★ DCゲームレビュー ★

爽快感満点の車を使ったアクションゲーム
クレイジータクシー2

  • ジャンル:ドライビングアクションゲーム
  • 発売元:セガ
  • 制作:ヒットメーカー
  • 価格:5,800円
  • プラットフォーム:ドリームキャスト
  • 発売日:5月31日

【ゲームの内容】

 お客を乗せ、目的地まで運んでチップをもらう、タクシー運転手の仕事をそのままゲーム化して話題を呼んだカーアクションゲームの続編。前作はACで稼動後、DCに移植されたが、今回は現状DC版のみが制作され、前作の西海岸の街からNYに舞台を移した。また、いくつかの新アクションや、家庭用ならではのゲームモードなどが追加されている。




 前作「クレイジータクシー」をプレイしたことがある人なら周知の事実かと思うが、このゲーム、車という手段は使っているものの、いわゆるレースゲームとはちょっと違ったゲーム性を持っている。車ゲーというと、「コース取りが」とか、マシンが、チューニングが……とか、どちらかというと「車とコース」に関してシビアに考えがち(これはこれで楽しいことには違いない)なのだが、このゲームでやることは、ひたすら客を捕まえて、目的地まで運んで代価をいただくということだけ。
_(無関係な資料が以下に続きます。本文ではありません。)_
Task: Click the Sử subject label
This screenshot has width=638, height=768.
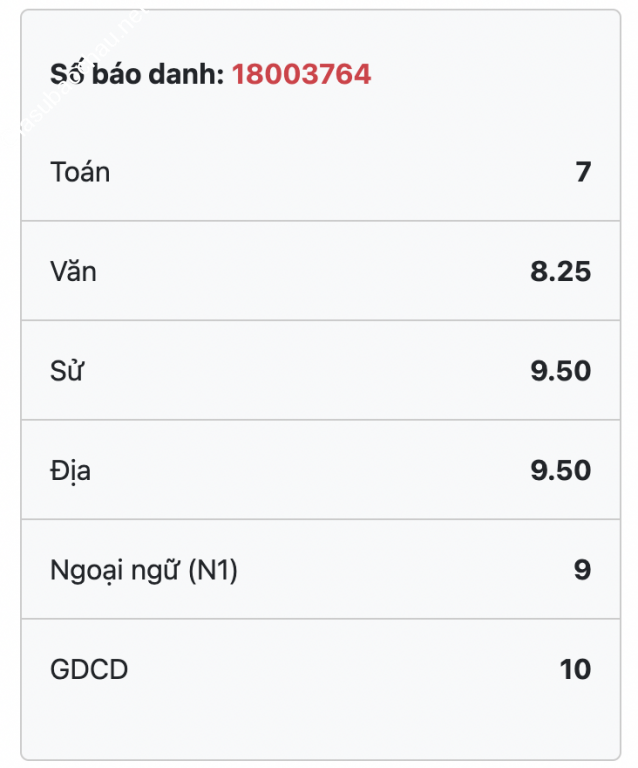Action: pyautogui.click(x=67, y=370)
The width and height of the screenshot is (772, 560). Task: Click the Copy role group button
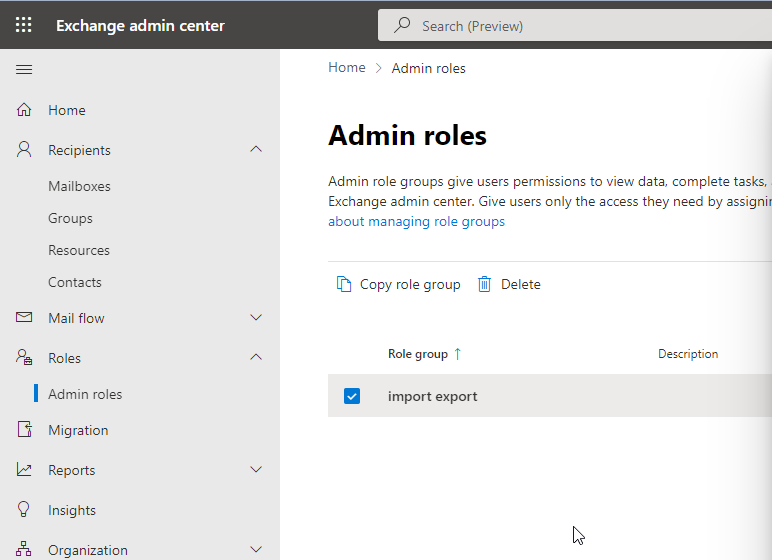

そういう意味では「お客と私」に関してシビアになっているゲームで、“たまたま”タクシーだから車なわけで、車だからドライブしなくちゃっ! ということなのだ。

 「OFFSPRING」、「METHODS OF MAYHEM」のBGMにノリ、ガンガン客を運びましょう

 まず、4人の主人公のなかから好きなキャラ(と車)を選んでゲームスタート。それぞれのキャラによって多少車の性能などに変化が見られるが、ルックスやボイスなどの好みで決めてもオッケー(車に対してシビアに考える必要もあまりないことは、今までもこれからも語っていくが)。
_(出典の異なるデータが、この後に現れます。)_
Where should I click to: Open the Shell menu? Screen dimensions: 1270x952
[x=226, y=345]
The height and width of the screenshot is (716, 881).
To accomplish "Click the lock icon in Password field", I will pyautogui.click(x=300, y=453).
 NYの街中で客を見付けたら、周囲にあるサークルの中に車を停めると客が車に乗り込み、仕事が始まる。目的地、そこまでの距離、方向はすべて表示されるので、とくに方向に気をつけながら車を走らせる。といっても、お客はみなさんせっかちで、一刻も早くたどりつかないと機嫌を損ねてお金がもらえないばかりか、制限時間を超えるとおしかりとともに降車され、あまつさえゲームオーバーになってしまう。

 「AROUND APPLE」と「SMALL APPLE」の通常ルール時は時間はお客を乗せた時点で延長され、早く運べば追加される。制限時間はお客ごとに設定されているものと、トータルの2つがある。
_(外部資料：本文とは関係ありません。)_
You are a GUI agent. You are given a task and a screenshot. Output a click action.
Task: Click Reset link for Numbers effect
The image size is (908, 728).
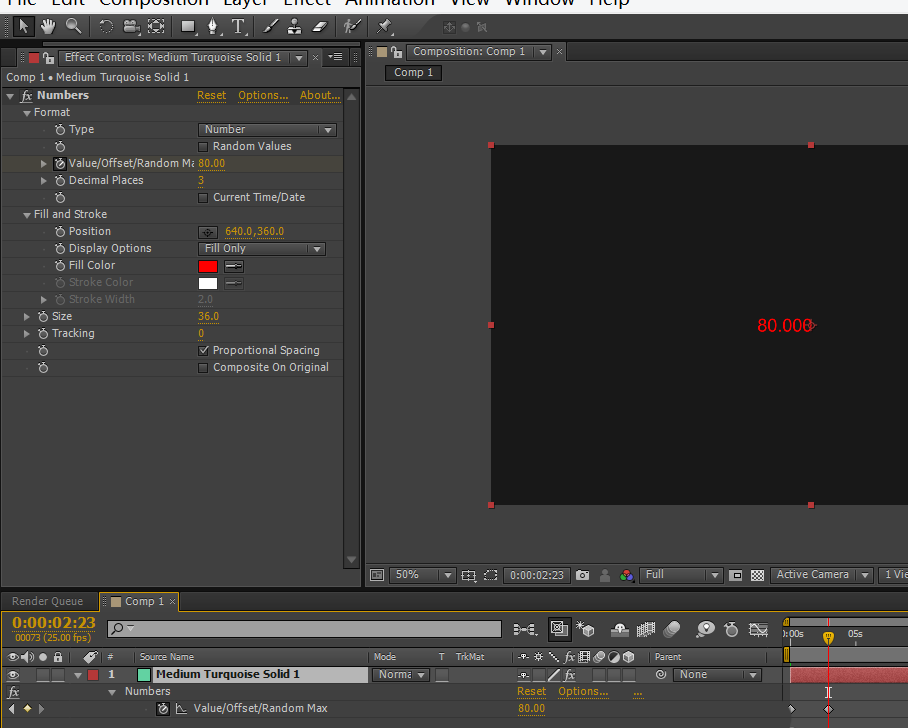(x=211, y=96)
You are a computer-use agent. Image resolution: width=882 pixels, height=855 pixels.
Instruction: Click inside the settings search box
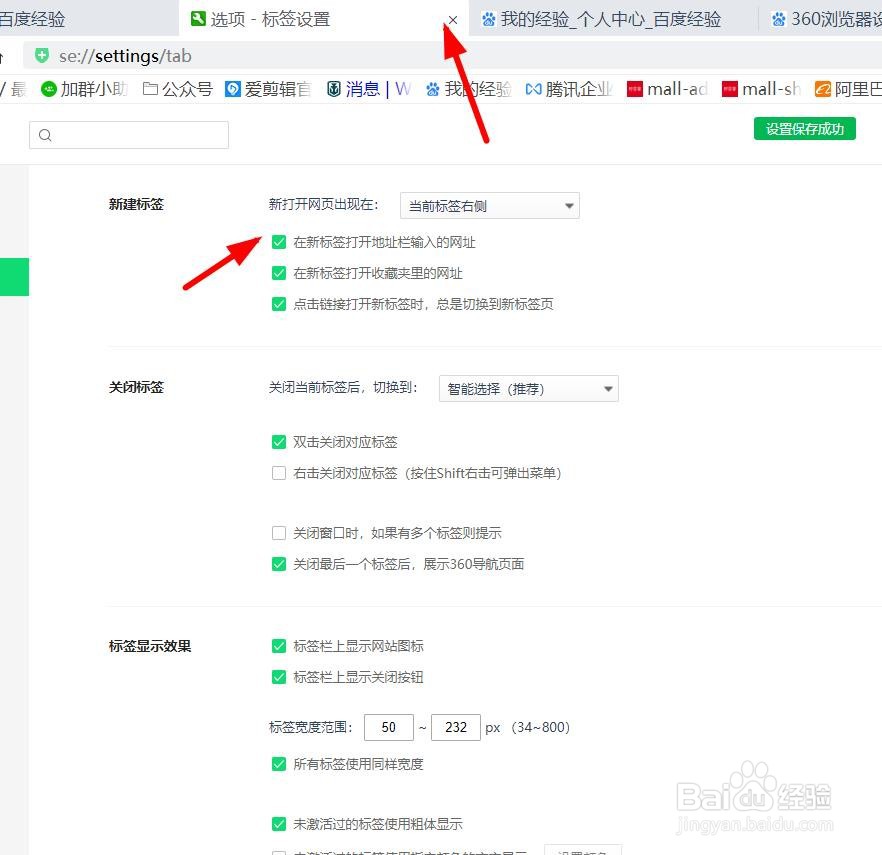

 道中は交通法規を順守する必要もなく、反対車線だろうが歩道だろうが、公園の中だろうが走ることが可能。しかもどんなにぶつけても車はこわれることはないし、他車をぶち抜いたり、華麗に避けたりするとお客がよろこんでチップをはずんでくれるのだ。これがなにより気持ちいい。気持ちよさを倍加させるのが前作からおなじみの「OFFSPRING」、そして今作から参加の「METHODS OF MAYHEM」による強烈なビート。一度聴いたら忘れられないインパクトのある楽曲はゲームのテンポにマッチしていい感じ。

【主人公たち】
「SLASH」 「ICEMAN」 「CINAMON」 「HOT-D」
お客を見付けたら、サークル内に停車。行き先めがけて爆走し、なるべく早く現場へ到着。ルールはこれだけのシンプルなものだが、それがかえってゲームに没頭できる好材料になっている。黄色の文字で表示されているのが制限時間。お客を乗せたところで延長されているのがわかる


 「コマンド技」を身につければさらに気持ちいい

 「コマンド技」なんてえらそうに書いているが、実際はとてもシンプルな操作でハデなアクションが起こせるようになっている。

 まず、「クレイジーダッシュ」。停止状態からの急加速が可能な技で、停止状態で「Dギア」に入れたあとアクセルONで可能。時間を節約するには必須のテクだが、加速に驚いていると操作がおぼつかなくなるので注意。

 次に今作からの特徴である「クレイジーホップ」。このゲームに登場するタクシーは、すべてスーパーローライダー仕様(関東圏の人なら、横浜の大黒ふ頭パーキングにおける週末の夜を思い出せばわかる仕様)になっており、サスペンションを動かすことでホッピング(跳躍)できるようになっている。これはYボタンを押すだけでOKで、速度に応じて跳躍距離や高度が異なり、停止中はほぼジャンプしない。うまく活用すれば、立体交差の道路を飛び越えて高架側へ乗り換えたり、先行する車や逆走してくる車、障害物を飛び越したりできる。ステージがより立体的になった今作では必須のテクニック。

 さらに、「クレイジードリフト」もマスターしておこう。走行中にギアを一瞬「Rギア」に入れ、また「Dギア」に戻しつつ、ハンドルを切ることによってクイックかつスムーズに大幅に進路変更が可能。車を運転している人には「スピンターン」に近いアクションといえばわかりやすいだろうか。くさび形のコーナーでのターンなど、使用機会は意外と多い。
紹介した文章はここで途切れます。